To replace your original file with the modified one, simply do this:

move /Y "data_NEW.txt" "data.txt" > nul
  • 1
    Reminds me of the days I used more on a regular base on windows, I never really use it these days... thumbs up for that one :) – Gerhard Barnard May 25 '18 at 17:12
  • 1
    Thank you, @GerhardBarnard! Your comment also reminded me that I forgot to mention another limitation that comes up using more -- see my edit... – aschipfl May 25 '18 at 17:58
1

From the prompt,

for /f "skip=1delims=" %a in (yourtextfilename) do >>anoutputfilename echo %a

where yourtextfilename & anoutputfilename must be different filenames and need to be "quoted" if they contain spaces or other separators.

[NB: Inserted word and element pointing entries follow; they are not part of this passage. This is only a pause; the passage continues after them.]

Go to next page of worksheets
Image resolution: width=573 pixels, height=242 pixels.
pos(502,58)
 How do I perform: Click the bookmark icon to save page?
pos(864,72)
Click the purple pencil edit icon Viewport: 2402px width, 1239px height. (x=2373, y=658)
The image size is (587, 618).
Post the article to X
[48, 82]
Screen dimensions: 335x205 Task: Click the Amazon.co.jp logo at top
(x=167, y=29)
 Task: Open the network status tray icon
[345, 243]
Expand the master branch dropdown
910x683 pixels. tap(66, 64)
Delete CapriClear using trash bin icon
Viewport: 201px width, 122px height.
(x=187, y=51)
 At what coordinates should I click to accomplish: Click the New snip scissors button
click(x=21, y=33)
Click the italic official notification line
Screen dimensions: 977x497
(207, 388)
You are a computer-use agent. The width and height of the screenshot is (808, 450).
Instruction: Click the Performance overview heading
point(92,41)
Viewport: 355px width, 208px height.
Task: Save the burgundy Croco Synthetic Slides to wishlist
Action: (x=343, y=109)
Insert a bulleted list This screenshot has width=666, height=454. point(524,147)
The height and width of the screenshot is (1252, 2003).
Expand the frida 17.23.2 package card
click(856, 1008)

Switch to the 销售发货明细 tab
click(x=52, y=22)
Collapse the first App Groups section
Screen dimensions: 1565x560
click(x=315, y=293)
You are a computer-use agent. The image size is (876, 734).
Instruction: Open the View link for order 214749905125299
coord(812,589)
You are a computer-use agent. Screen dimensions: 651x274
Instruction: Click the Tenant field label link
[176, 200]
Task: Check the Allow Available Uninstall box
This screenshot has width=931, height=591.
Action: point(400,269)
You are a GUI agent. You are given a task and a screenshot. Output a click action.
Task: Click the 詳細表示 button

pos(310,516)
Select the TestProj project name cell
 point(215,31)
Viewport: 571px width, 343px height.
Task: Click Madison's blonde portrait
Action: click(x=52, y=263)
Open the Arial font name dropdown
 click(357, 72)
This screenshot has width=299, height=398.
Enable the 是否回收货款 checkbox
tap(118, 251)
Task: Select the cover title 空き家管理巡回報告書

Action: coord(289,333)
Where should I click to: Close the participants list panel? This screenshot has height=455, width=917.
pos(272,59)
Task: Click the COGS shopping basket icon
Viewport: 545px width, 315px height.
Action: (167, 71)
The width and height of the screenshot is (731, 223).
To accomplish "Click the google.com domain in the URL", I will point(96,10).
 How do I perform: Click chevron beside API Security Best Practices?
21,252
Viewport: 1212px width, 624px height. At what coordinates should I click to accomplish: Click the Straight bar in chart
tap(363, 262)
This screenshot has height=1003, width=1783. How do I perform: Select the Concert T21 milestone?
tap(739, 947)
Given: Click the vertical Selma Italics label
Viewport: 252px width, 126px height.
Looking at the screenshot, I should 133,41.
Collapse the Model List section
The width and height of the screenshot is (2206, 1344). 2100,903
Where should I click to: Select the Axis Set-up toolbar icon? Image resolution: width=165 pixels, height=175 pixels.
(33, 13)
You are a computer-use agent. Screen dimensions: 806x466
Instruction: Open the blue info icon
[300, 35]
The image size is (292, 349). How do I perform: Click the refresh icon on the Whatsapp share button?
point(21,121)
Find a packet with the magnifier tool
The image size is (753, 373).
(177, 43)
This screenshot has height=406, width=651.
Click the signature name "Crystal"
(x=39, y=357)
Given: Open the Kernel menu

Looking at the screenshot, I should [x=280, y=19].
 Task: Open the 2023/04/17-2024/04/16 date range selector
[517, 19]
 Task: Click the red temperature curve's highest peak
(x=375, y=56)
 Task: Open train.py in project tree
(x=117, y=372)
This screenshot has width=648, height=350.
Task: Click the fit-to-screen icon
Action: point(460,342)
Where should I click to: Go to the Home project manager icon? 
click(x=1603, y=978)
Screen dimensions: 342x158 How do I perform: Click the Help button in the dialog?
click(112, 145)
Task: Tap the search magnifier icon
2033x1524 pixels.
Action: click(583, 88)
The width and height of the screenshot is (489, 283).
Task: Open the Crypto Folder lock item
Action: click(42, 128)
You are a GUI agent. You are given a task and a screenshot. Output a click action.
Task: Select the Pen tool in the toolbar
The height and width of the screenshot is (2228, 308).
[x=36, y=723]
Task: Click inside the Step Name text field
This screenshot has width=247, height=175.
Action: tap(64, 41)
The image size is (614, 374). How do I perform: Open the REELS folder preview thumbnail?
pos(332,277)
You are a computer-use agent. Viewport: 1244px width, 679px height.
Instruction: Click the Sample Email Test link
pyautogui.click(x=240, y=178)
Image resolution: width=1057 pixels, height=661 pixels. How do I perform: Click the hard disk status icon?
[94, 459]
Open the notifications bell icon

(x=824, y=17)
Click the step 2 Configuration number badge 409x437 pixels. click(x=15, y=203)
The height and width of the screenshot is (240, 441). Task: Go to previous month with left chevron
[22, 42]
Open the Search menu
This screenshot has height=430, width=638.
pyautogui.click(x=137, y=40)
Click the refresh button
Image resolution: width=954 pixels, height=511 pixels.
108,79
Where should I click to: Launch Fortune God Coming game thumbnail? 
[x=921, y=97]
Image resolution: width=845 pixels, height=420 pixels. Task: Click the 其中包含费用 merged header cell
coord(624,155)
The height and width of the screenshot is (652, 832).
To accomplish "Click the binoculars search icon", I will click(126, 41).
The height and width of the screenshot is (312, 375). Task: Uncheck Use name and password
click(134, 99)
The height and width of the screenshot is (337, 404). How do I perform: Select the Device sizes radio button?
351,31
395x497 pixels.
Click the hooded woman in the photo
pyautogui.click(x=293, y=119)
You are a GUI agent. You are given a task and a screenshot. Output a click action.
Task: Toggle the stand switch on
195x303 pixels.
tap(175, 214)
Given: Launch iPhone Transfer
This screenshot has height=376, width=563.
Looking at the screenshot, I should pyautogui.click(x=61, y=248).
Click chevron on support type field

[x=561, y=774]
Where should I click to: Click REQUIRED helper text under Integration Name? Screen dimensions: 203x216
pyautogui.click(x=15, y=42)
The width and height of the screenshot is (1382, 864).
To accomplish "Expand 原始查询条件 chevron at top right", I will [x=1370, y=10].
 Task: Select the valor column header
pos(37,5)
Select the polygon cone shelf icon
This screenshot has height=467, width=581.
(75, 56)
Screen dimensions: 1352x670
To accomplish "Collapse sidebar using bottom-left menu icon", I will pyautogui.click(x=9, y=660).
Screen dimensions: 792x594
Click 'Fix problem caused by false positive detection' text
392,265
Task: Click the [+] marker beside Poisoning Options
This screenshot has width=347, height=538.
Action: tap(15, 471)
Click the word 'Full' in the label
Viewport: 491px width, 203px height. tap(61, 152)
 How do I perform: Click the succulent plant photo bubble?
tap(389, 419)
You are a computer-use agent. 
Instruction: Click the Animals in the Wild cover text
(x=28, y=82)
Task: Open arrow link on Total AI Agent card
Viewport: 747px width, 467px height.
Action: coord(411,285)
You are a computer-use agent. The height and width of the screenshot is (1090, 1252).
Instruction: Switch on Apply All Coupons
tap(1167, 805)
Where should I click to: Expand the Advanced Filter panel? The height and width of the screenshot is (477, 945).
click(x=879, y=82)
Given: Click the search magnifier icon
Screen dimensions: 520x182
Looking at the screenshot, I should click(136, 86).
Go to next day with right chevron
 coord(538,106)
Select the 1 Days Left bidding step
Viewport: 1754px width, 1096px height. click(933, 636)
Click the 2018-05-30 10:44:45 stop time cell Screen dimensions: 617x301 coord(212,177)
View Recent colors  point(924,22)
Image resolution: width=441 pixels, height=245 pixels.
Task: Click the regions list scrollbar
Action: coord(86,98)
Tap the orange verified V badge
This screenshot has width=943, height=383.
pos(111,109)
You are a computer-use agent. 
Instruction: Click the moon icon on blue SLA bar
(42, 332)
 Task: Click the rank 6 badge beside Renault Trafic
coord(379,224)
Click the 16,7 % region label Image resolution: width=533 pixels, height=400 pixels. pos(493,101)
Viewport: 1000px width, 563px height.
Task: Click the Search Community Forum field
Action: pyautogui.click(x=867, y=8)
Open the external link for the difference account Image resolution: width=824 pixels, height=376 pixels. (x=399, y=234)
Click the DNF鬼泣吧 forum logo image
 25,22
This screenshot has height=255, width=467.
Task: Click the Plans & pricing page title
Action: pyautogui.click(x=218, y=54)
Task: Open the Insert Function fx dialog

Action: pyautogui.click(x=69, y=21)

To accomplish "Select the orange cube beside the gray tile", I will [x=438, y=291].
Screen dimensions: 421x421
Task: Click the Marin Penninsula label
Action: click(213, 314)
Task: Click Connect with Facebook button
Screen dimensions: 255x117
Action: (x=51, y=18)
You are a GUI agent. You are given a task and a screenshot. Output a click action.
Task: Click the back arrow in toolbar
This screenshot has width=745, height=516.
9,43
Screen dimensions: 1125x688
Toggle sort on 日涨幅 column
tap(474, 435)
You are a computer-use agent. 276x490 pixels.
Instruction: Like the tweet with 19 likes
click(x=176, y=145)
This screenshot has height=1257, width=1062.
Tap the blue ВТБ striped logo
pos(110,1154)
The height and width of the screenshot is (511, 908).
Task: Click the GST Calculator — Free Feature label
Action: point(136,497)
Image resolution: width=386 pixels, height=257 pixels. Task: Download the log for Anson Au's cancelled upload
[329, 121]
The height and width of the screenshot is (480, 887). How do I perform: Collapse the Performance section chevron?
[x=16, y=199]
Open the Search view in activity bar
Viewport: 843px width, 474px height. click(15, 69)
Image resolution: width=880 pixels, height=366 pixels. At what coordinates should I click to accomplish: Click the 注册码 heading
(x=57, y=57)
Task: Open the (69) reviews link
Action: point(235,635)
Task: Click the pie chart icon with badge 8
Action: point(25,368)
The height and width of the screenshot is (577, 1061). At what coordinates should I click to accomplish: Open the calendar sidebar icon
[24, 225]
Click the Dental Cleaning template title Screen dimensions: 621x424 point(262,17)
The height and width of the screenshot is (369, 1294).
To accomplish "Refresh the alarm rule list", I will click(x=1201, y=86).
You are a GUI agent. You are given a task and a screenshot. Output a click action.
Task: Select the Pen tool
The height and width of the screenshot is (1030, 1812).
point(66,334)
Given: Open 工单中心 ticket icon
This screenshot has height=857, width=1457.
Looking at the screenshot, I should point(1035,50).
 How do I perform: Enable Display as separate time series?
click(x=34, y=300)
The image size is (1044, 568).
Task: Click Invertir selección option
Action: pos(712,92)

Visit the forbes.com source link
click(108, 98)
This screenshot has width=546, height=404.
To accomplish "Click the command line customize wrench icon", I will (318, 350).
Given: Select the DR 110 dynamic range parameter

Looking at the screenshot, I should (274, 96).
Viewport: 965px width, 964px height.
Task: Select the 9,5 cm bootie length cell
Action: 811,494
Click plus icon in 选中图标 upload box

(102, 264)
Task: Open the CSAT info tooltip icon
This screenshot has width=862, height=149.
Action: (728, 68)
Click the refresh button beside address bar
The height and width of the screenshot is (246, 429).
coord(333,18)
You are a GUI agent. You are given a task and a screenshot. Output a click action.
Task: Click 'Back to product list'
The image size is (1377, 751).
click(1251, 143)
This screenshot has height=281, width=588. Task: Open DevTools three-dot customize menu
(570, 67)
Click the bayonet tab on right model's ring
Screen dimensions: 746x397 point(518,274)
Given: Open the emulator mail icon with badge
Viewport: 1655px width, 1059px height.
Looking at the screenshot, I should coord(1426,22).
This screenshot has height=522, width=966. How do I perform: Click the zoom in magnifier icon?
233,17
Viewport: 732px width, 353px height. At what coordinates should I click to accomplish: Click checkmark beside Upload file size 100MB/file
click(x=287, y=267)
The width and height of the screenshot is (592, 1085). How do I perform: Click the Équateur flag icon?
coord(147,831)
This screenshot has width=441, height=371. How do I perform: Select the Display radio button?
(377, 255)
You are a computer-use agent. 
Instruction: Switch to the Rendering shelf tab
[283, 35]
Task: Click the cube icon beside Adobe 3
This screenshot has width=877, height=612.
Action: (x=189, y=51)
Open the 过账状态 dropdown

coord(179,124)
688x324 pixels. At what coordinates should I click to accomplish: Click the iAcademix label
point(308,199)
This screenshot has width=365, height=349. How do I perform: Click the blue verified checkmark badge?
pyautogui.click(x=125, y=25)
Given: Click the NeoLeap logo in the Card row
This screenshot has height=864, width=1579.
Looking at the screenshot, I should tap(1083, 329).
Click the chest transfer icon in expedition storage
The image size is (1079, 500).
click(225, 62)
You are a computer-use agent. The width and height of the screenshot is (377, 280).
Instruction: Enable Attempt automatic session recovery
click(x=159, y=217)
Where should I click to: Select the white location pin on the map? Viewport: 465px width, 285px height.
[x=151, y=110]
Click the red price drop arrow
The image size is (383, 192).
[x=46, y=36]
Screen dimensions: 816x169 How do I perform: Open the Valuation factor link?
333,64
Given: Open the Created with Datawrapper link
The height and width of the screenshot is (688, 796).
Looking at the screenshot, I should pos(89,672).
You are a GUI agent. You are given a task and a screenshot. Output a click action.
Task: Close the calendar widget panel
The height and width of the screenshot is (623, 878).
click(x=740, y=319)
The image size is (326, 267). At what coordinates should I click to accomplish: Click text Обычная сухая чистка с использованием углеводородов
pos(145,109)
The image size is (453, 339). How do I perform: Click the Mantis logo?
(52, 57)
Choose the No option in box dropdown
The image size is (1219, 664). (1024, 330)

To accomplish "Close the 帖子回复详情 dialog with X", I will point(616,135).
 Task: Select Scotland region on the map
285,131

  • This works for the sample data in the question, however, if the sample data has spaces in each line, this answer does not work. Strictly speak, this answer does not work either, there is a typo here. The correct answer should be do @echo %a >> anooutputfilename instead of putting echo %a at the very end. – jyao Jan 12 '19 at 6:18
  • @jyao : please provide sample data for where this fails. I have tried it using spaces in each line and it worked perfectly. If you mean empty lines or lines that contain only spaces, then yes, empty lines will be eliminated (characteristic of for /f) and lines containing only spaces will be replaced by ECHO is on. (characteristic of echo). Lines starting ; will also be eliminated (characteristic of findstr) – Magoo Jan 12 '19 at 23:26
  • @jyao Your assertion about the syntax of the redirected-echo is completely wrong however. It does not matter whether the redirection appears before or after the echo and the space before the >> will be reproduced so each output line will be terminated by an extra space. Actually, this is the reason for using the unconventional redirection-before-echo structure. – Magoo Jan 12 '19 at 23:29
  • I guess my assertion about the syntax is indeed not right because when I did the test, I used @echo (trying to prevent displaying echo), without using @, your command indeed works. My apology. – jyao Jan 13 '19 at 4:32
1

I suggest tail to output lines starting with line number 2:

tail -n +2 in.txt > out.txt

From the man page:

       -n, --lines=[+]NUM
          output the last NUM lines, instead of the last  10;  or  use  -n
          +NUM to output starting with line NUM
0

This is pretty easy with PowerShell. If the file is not large, Get-Content works well.

Get-Content -Path .\t.txt | Select-Object -Skip 1

If you must run from a cmd.exe shell, then use:

powershell -NoProfile -Command "Get-Content -Path .\t.txt | Select-Object -Skip 1"
0

If you like using Vim with CMD you can use: gvim -c "execute \"normal! #dd\"" file.txt, where "#" is the number of lines you want to delete off of the top of the text file ("#" could "1", "82", or another number). For this question you want gvim -c "execute \"normal! 1dd\"" file.txt.